Menurut data yang dihimpun oleh International Labour Organization (ILO) dan Never Okay Project pada Laporan Hasil Survei Kekerasan dan Pelecehan di Dunia Kerja Indonesia 2022, sebanyak 832 penyintas menjawab bahwa 69,83% kekerasan terjadi dalam ruang kerja; 39,06% terjadi di ruang daring; 21,88% terjadi di lapangan dan luar kantor; 14,42% terjadi di ruang ruang publik tempat kerja lainnya; 12,74% terjadi pada perjalanan kerja atau dinas dan pelatihan; 10,46% terjadi pada perjalanan berangkat dan pulang kerja; 4,93% terjadi di akomodasi yang disediakan oleh pemberi kerja (contoh: asrama, hotel); dan 3,25% kekerasan terjadi di fasilitas sanitasi, cuci dan ganti pakaian.
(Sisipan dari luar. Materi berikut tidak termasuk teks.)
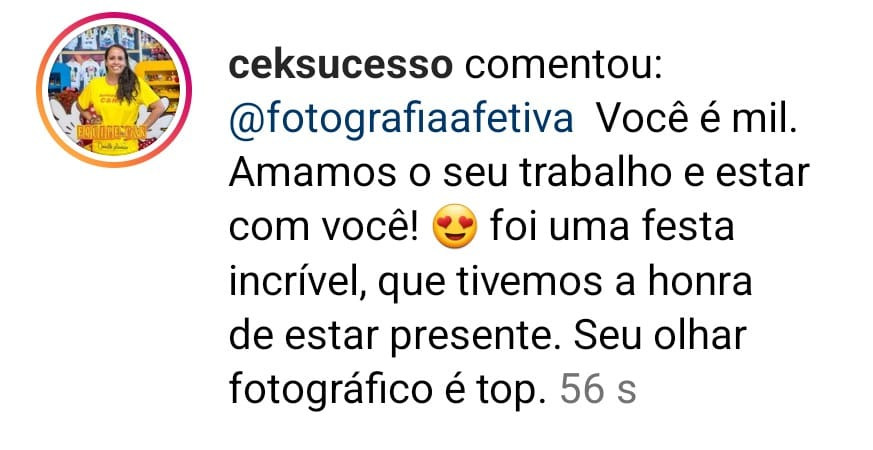Click the word trabalho in the comment
The width and height of the screenshot is (873, 450).
[x=596, y=173]
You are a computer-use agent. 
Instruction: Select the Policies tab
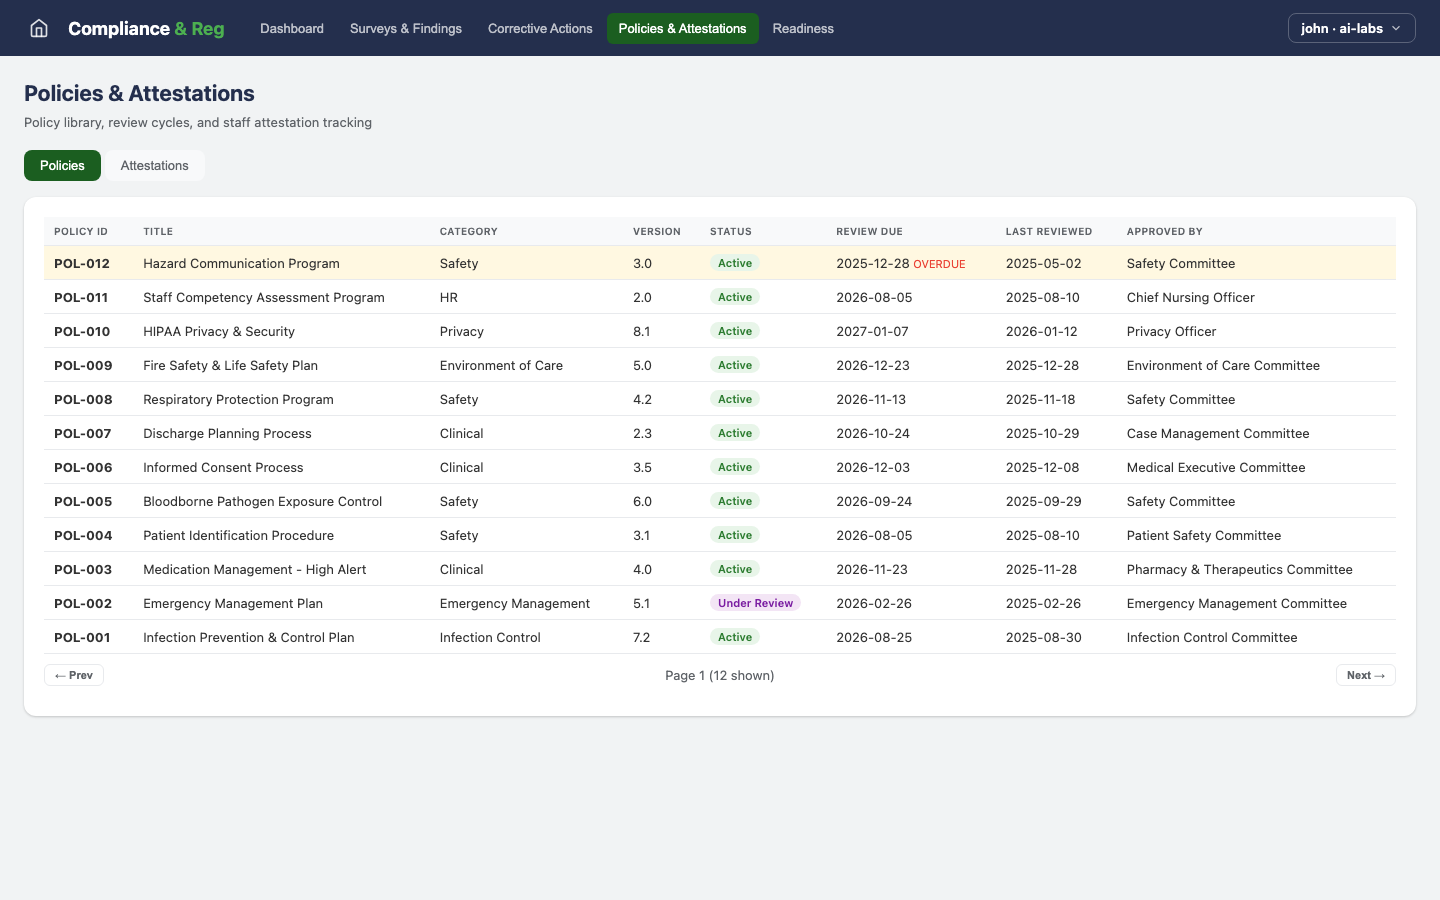click(62, 165)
Tidak hanya sekadar angka-angka, persentase tersebut menjadi fakta bahwa kekerasan, tidak hanya langgeng di ruang-ruang kerja, namun juga pada lapangan lahan bekerja.
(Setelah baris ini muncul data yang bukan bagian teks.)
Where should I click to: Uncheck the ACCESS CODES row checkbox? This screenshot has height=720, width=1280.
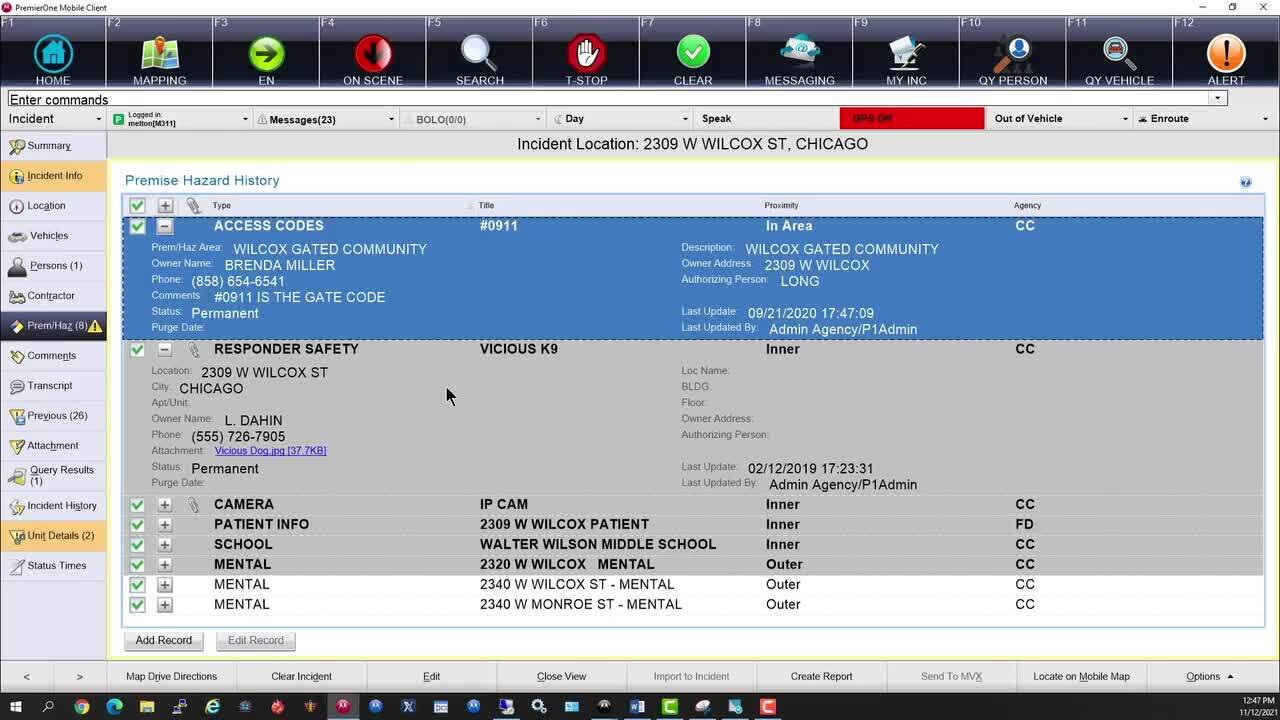click(x=137, y=226)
Salah satu kasus kekerasan yang dapat dijumpai di lapangan adalah kekerasan terhadap pekerja jurnalis perempuan. Menurut Wulandari dalam Stellarosa dan Silaban (2019), penyediaan ruang laktasi yang nyaman dan memadai sering kali tidak dijumpai dalam perusahaan media. Selain itu, menurut Luviana dalam Stellarosa dan Silaban (2019), pekerja jurnalis perempuan menerima perilaku pelecehan dari narasumber ketika turun lapangan untuk peliputan, ajakan kencan, hingga pelecehan kerika peliputan di kantor kepolisian oleh aparat. Ketiadaan fasilitasi dari perusahaan dalam memberikan ruang aman untuk pekerjanya ketika para pekerja perempuan diharuskan untuk turun lapangan ini menjadi sebuah kondisi diskriminatif–di mana seharusnya seluruh pekerja, terlepas dari apapun gendernya, harus mendapatkan ruang aman dalam kegiatan kerja.

Pemenuhan ruang aman, PHBS, dan sanitasi dapat dilakukan oleh pemberi kerja dengan memberikan pendampingan dan pemahaman bagi narasumber, partisipan, maupun objek penyuluhan sebelum kegiatan kerja dilakukan. Tidak hanya itu, pembimbingan pascakerja juga seyogianya dapat diberikan oleh pemberi kerja untuk menanggulangi dampak dari hal-hal yang tidak diinginkan. Ruang aman dan nyaman diupayakan supaya pekerja lapangan perempuan, di manapun ia dipekerjakan, dapat mendapatkan hak-hak yang setara sebagai manusia dan pekerja tanpa harus mengubah suatu apapun dari dirinya. (Atha)

REFERENSI

International Labour Organization. (2022). Laporan Hasil Survei Kekerasan dan Pelecehan di Dunia
Kerja Indonesia.

Molyneux, S., Dorcas, K., Madiega, P. A., Chantler, T., Angwenyi, V., dan Geissler, P. W. 2013. Field
Workers as the Interface. Developing World Bioethics, 13(1), ii–iv. ISSN 1471-8731 (print);
1471-8847 (online).

S., C. Andhika. 2023. Cuti Haid: Hak Pekerja Perempuan yang Seolah Ada dan Tiada. Deutsche
Welle. Diakses melalui https://www.dw.com/id/cuti-haid-hak-pekerja-perempuan-yang-seolah-ada-dan-tiada/a-64443863.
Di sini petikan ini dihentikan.